Hide and seek: The Hirshhorn Museum covers the entire building with a huge painting by Nicolas Party

2021-12-13 14:21:01 By : Mr. DAVID ZHU

A model rendering of the installation "The Curtain Begins" (2021) commissioned by the Hirschhorn Museum and Sculpture Garden, and is scheduled to debut in the fall of 2021. Provided by the artist

Most museums along the National Mall in Washington, DC have reopened after a long-term pandemic closure, but the Hirschhorn Museum and Sculpture Garden remain closed throughout the summer. The Museum of Modern and Contemporary Art hopes to kick off the fall season with an eye-catching project to make up for the long-term lack of public interaction. In September of this year, Hirshhorn plans to install a painting on the entire exterior of its cylindrical museum building. A site-specific commission initiated by the Swiss-born artist Nicolas Pat (Nicolas Party), 4 stories high and 829 feet in circumference, will subvert the city’s immortal core landscape with a brazen hide-and-seek scene.

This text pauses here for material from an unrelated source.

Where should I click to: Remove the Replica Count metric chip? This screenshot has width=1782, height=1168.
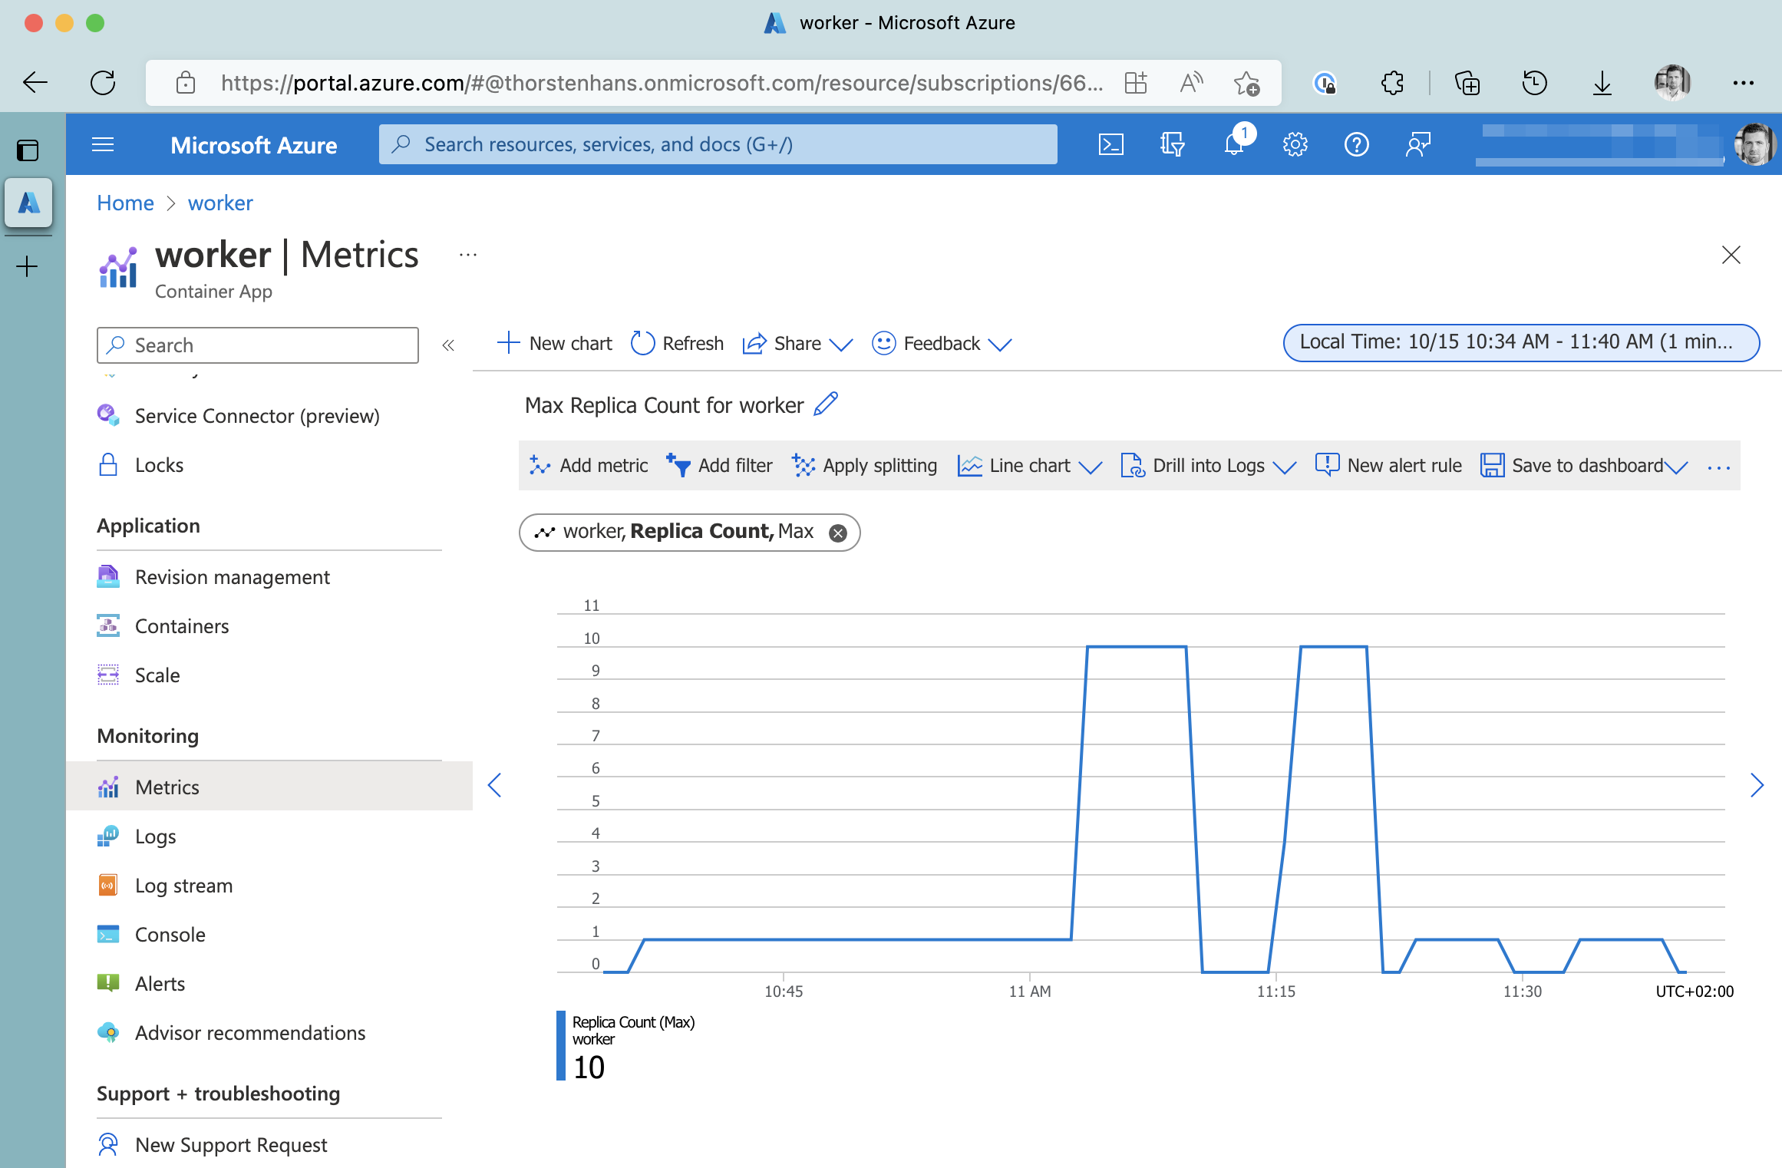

This difficult task is the follow-up to another wrap-around pastel painting "Sunrise and Sunset" created by Party for Hirshhorn's indoor gallery in 2017. The opening of the curtain also continued the tradition of other projects, which used Hirshhorn's brutal curve drum as a platform, including Doug Aitken's 2012 video of the spectacular SONG1.

Scaffolding currently surrounds the 1974 building, which is undergoing exterior renovations, party pastel paintings will add luster to the scrim on the scaffolding, and figures staring at passersby from behind the curtains. "He referred to a technique of illusion, but it was also a drama about the idea of ​​screens and peeking at the cover," said Anne Reeve, Hirshhorn's associate curator.

The project was proposed when Hirshhorn reconsidered its entire campus. The plan to modify the museum’s sculpture garden led by artist Hiroshi Sugimoto was approved by the Federal Design Supervision Agency on July 15. He redesigned the hall in 2017 and presented his first professional survey in the museum in 2006. The plan has been criticized by some conservationists and will introduce stone walls to construct modernist bronze sculptures and other features, and divide the sculpture garden into different gallery areas.

The initial artist design of the Nicolas Party installation "The Curtain" (2021) was provided by the artist

The current construction of the museum involves the removal and replacement of approximately 670 external panels for routine maintenance. Svensson pink granite mined from the same quarry used for the building in Maine 50 years ago will be used again for this work. Much of this work will be hidden from prying eyes behind the party divisions.

To anyone in a shopping mall, the curtain opened looks like a continuous 360-degree pastel painting. The project actually includes 126 scrim sections. Party created this piece digitally, and two American engineering companies, BrandSafway and Total Enclosure Sail System, will perform the installation. This work will be preserved during the renovation project-approximately 10 months, until the summer of 2022.

Hirshhorn will reopen to the public on August 20, and the party's work will not be open until mid-September. Museum staff hope it will inspire Washingtonians to look at the city in a whole new light.

"This is a recognition of what is happening behind the scenes of all other government buildings in the entire region," Reeve said.